In a film about the slow dissolution of a relationship and the search for invisible reasons behind love lost, how can director Jean-Luc Godard deliver on its opening refrain: “Cinema substitutes for our gaze a world in harmony with our desires. Contempt is the history of this world”?

       

        The first scene introduces the married couple, Paul (Michel Piccoli) and Camille Javal (Brigitte Bardot), close-up and entwined on a bed. It gives us an almost brutally intimate look into the fragmented perfection of their romance, seen through pop artsy color washes of red and blue. Camille interrogates both vulnerably and playfully (acting at once as Godard’s ice queen/block of marble and pop culture’s beloved bombshell B.B./bébé): “Do you see my feet in the mirror? And my ankles, do you like them? My knees? My thighs? And what about my face? Do you love my eyes, my nose, my mouth? Then you love me totally.” To which Paul responds, “I love you totally, tenderly, tragically.” Their love, so verbally thorough, is interpreted serially, like Warhol’s Marilyn Monroe, through the splicing of fragments of frame, color, and body parts.  Murmurings that both beg and reassure, images that draw us much too close, a complete surrender to love: this might just be that “world in harmony with our desires” that cinema can singly provide, while the rest of the movie’s continued demolition of this scene would seem to be its opposite.

 

        The trouble begins when Paul, a struggling writer, signs a screenwriting deal with American megalomaniac producer Jeremiah Prokosch (Jack Palance) to collaborate on a newfangled version of the Odyssey, to be filmed in Capri and directed by Fritz Lang (playing himself). After an initial studio session, Paul exhorts Camille to spend time alone with Prokosch in his red sports car. The couple reunites in Prokosch’s châlet garden, Camille’s face  recalling the weight of air that comes before a storm in a clear sky. The quality of the film's color suddenly jumps to new resolution, and we know Camille has, too.

 

        Though her denial of her love for Paul seems sudden and unfounded, we still feel the claustrophobia of the relationship Camille suddenly wishes to escape. We are given cinematic evidence, in image and music, of how such unhappy feelings can arise within a seemingly happy situation. The soundtrack’s main piece, the Thème de Camille by Georges Delerue, is sullen and repetitious but rises gradually in pitch to a final crescendo of brief awakening and expansion—the expression, however minute, of bottled-up emotion.

 

        This cinematic evidence for otherwise misunderstood or nebulous sentiment is also produced by the editing techniques Godard uses to splice together the psychological revolutions of the story.
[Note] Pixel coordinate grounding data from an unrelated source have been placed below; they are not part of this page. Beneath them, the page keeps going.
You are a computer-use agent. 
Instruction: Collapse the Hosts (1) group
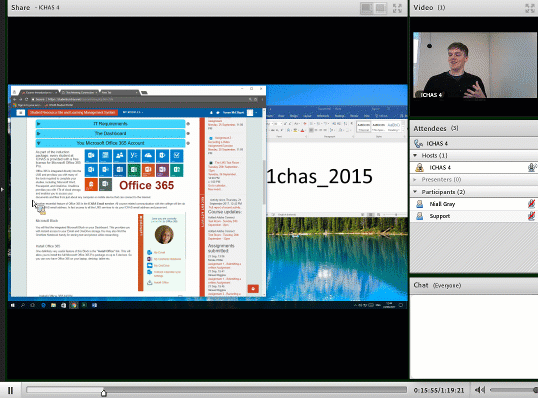tap(415, 155)
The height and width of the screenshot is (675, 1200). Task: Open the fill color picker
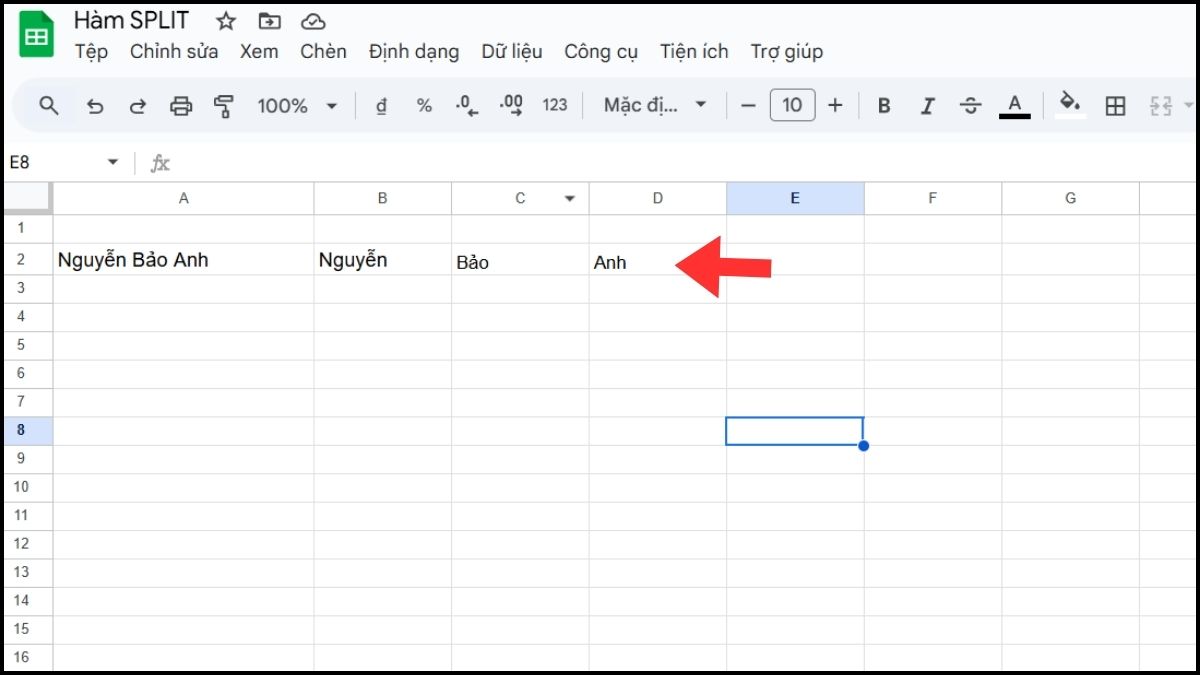(1070, 105)
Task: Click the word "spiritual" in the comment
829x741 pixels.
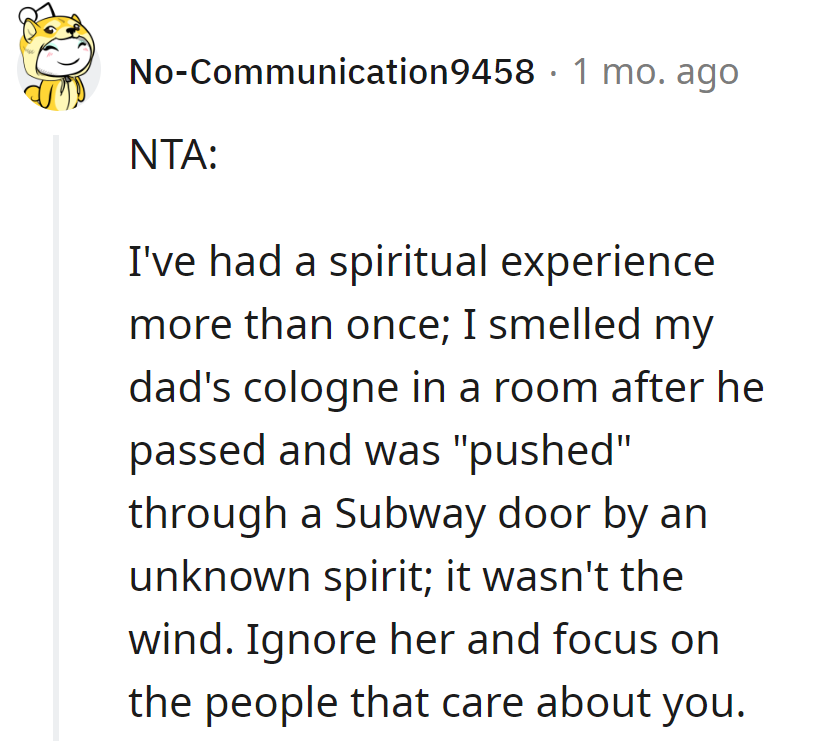Action: pyautogui.click(x=408, y=263)
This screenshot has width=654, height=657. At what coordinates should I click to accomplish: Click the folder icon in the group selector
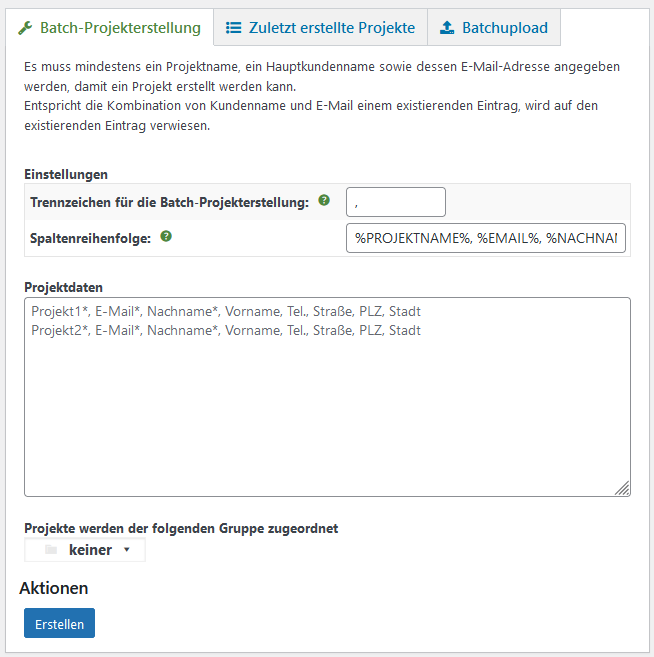point(51,550)
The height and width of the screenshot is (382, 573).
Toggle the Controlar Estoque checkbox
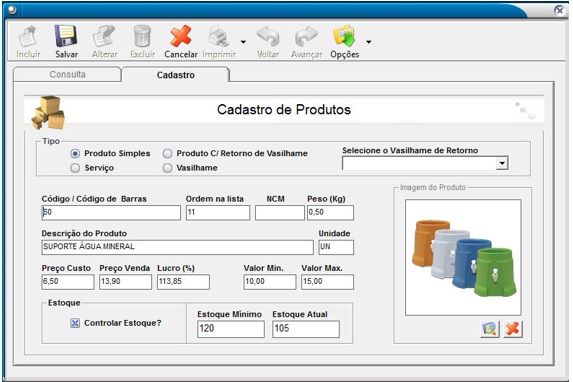point(75,323)
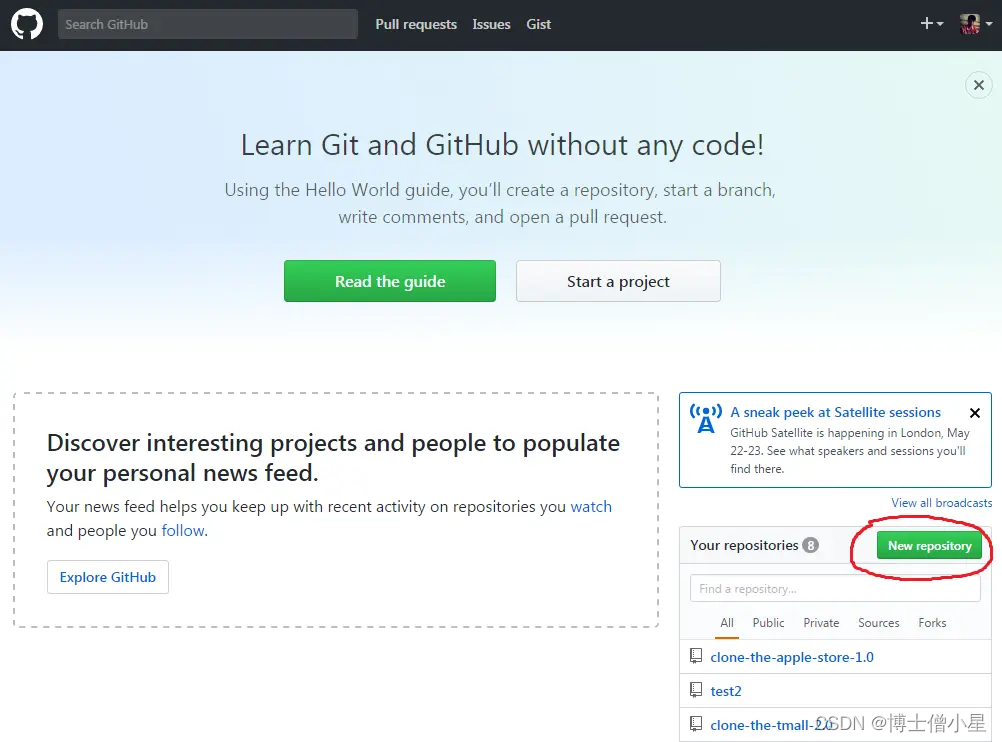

Images repeat. In these sequences the chronological progression of the film rotates and spins backward, and we join in obsession over a painfully confusing but crucial instance in the characters’ memory. Narrative monologue is dubbed over these essays of shots that map the process of thought. The dubbed monologues work to unfold the unspoken layers of the story: to lay forth the state of sentiments and to say the things that have been lingering under the surface of the characters’ dialogue.

 

        The most haunting and memorable of these comes after the longest scene in the movie: 34 minutes of Paul and Camille bathing and arguing in various states of dress—cigarette-ed in the bathtub, Stetson-hatted, bright red-toweled, black bob-wigged—against the backdrop of their brand new sunny, sparse, and voguish screenwriter’s-advance apartment. Displaced anger comes to a boil and fades into silence, and the newfound absence of Camille’s love finally hits Paul in the gut. What follows is a montage that imposes a sense of loss like a heavy snowfall. Flashes: Camille unwillingly gets into Prokosch’s car one more time; she turns to him with a stony look in the garden; she’s lifting her nude body up from the shag carpet like a sovereign sphinx. The shots remain on loop in the audience's head long after they’ve been screened. Paul journeys like Odysseus. His journey, though, is through barely graspable islands of memory to understand the decline of their relationship.

 

        Godard also uses Contempt to provide evidence of his own emotions about its making: the gods of the Odyssey are like his CinemaScope cameras (Fritz Lang’s character criticizes this new technology as “for snakes and burials”); classicism is a commentary on modernity; the cliffs of Capri, where the Odyssey is filmed, are a world separated from modern Rome—site of the ruins of unused movie studios in a crumbling 1960s film industry. Big-wig producer Prokosch is another symbol of film’s dying Golden Age.  He hates the changes in the film industry, too, yet he whips out his checkbook the second he hears the word “culture.” Godard is dealing with creating a film from a “pulp” novel (Contempt is an adaptation of the 1954 novel, Il Disprezzo, by Albert Moravia) with the biggest budget and superstar he ever worked with (Bardot). He begins the movie with opening credits that are read aloud, while we watch a crew shooting a scene whose track camera ends up turning to face us directly. Godard exposes his process to the audience to telescope its effect and ask the viewers what they really desire from cinema.

 

        Godard’s Contempt provides proof of slippery nuance not through explicit reasoning but through double exposure of multi-layered, lived experience. Through montage and music he provides a world that is built for us to grasp intuitively and a way of looking and listening that triumphs over the shortcomings of insight unaided by the penetrating, Argosian eyes of the camera. Film becomes not a slice of reality made two-dimensional but a reality all its own: texturing, redefining, and brightening the sensations, impressions, and emotions that are a struggle to disentangle off screen, “…a world in harmony with our desires.”

 

 

 

 

 

Raiona Gaydos grew up in a Brooklyn soap-factory-turned-performance-space that, on weekend nights, was commandeered by street poets, topless drummers, and white-faced Butoh dancers who used her childhood lair as their dressing room. When a radio interviewer asked her at eight years old how she felt about all of this, she is reported to have said, “I’m gonna be really weird when I grow up.” She was right. She has studied at the New School in New York City, lived in Paris, and is now back in her birth-town of Pittsburgh.